North Korea border crossing: US soldier fled racism and inhumanity

North Korea border crossing: US soldier fled racism and inhumanity

In July, a US soldier illegally crossed the border from South to North Korea and was arrested. Now the state television there speaks of his alleged reasons and “racial discrimination in the US Army”.

North Korea’s power apparatus has for the first time commented on the whereabouts of a young US soldier who illegally crossed the inner-Korean border a month ago. During investigations, he admitted illegally entering North Korea, the state-controlled media in the isolated country reported. Angered by “the inhuman treatment and racial discrimination in the US Army,” he defected to North Korea.

Refuge in North Korea?

According to Pyongyang, the man expressed a desire to seek refuge in North Korea or a third country because he was “disillusioned with the unequal American society.”

The soldier’s case has been a mystery since his disappearance in July. As the US Department of Defense later announced, the soldier should have returned home. In South Korea, he had therefore spent a certain time in a detention center for a crime. However, he was able to withdraw from his planned journey home and join a sightseeing tour of the demilitarized zone. There he crossed the border from South to North Korea. At this point, the highly secured border between the two countries is only marked by a low concrete wall.

Pentagon wants to bring soldier home

After crossing over to North Korea, the Pentagon assured that it wanted to bring the US soldier home.

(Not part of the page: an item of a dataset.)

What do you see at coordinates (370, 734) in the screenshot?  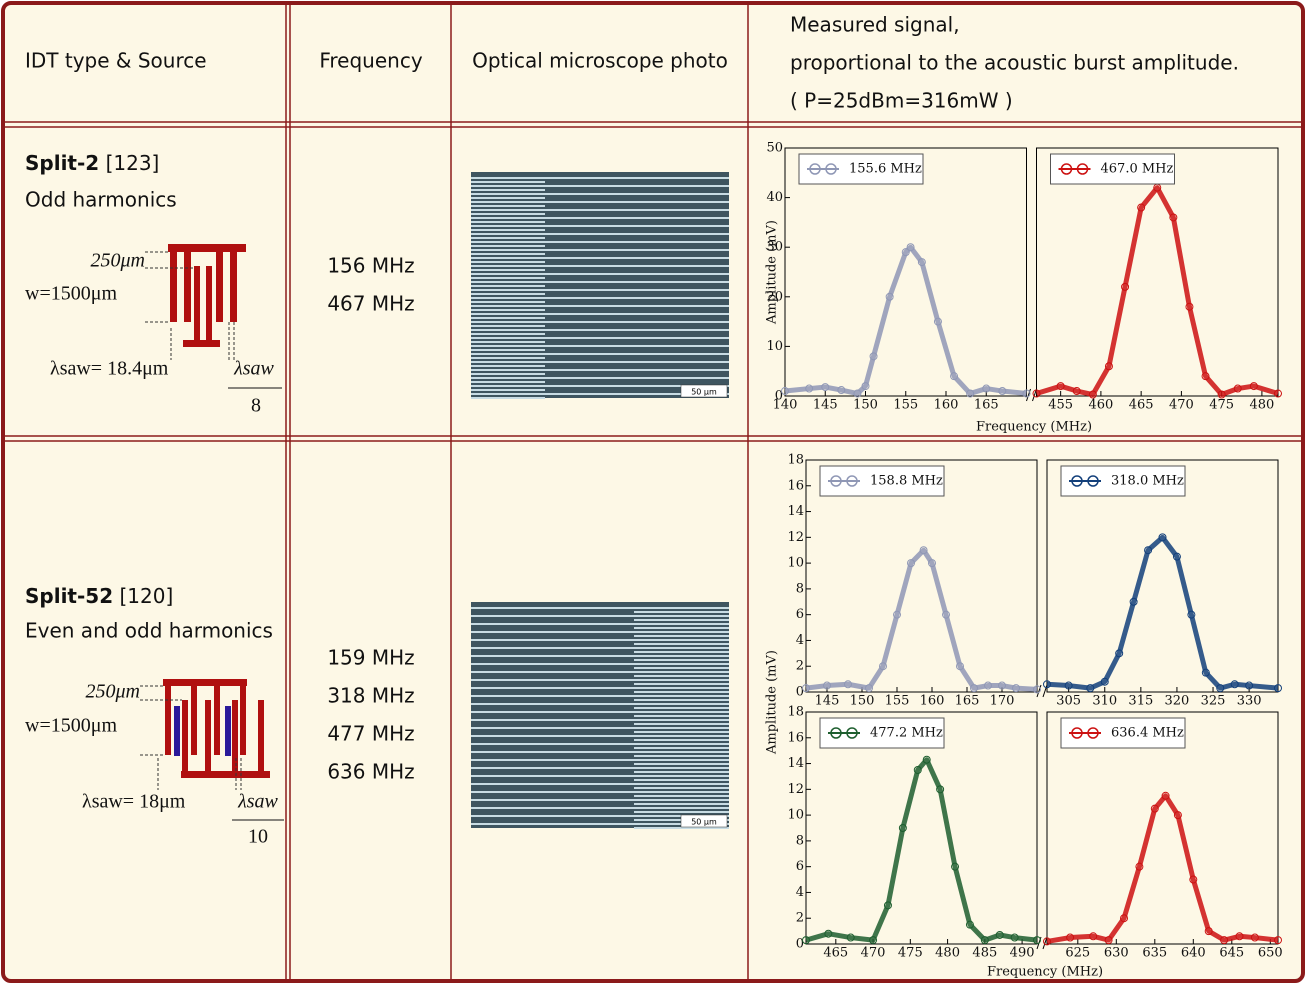 I see `frequency: 477 MHz` at bounding box center [370, 734].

The so-called demilitarized zone separates the two Korean states. In the past few decades, Americans have crossed the border into North Korea without permission. There they were usually sentenced to several years in prison and only released after lengthy negotiations.

The incident came at a time when relations between North and South Korea are extremely tense and North Korea’s leader Kim Jong Un has called for increased war preparations and mass production of various weapons.

The two Korean states remain technically at war. The conflict between 1950 and 1953 ended with an armistice rather than a peace treaty.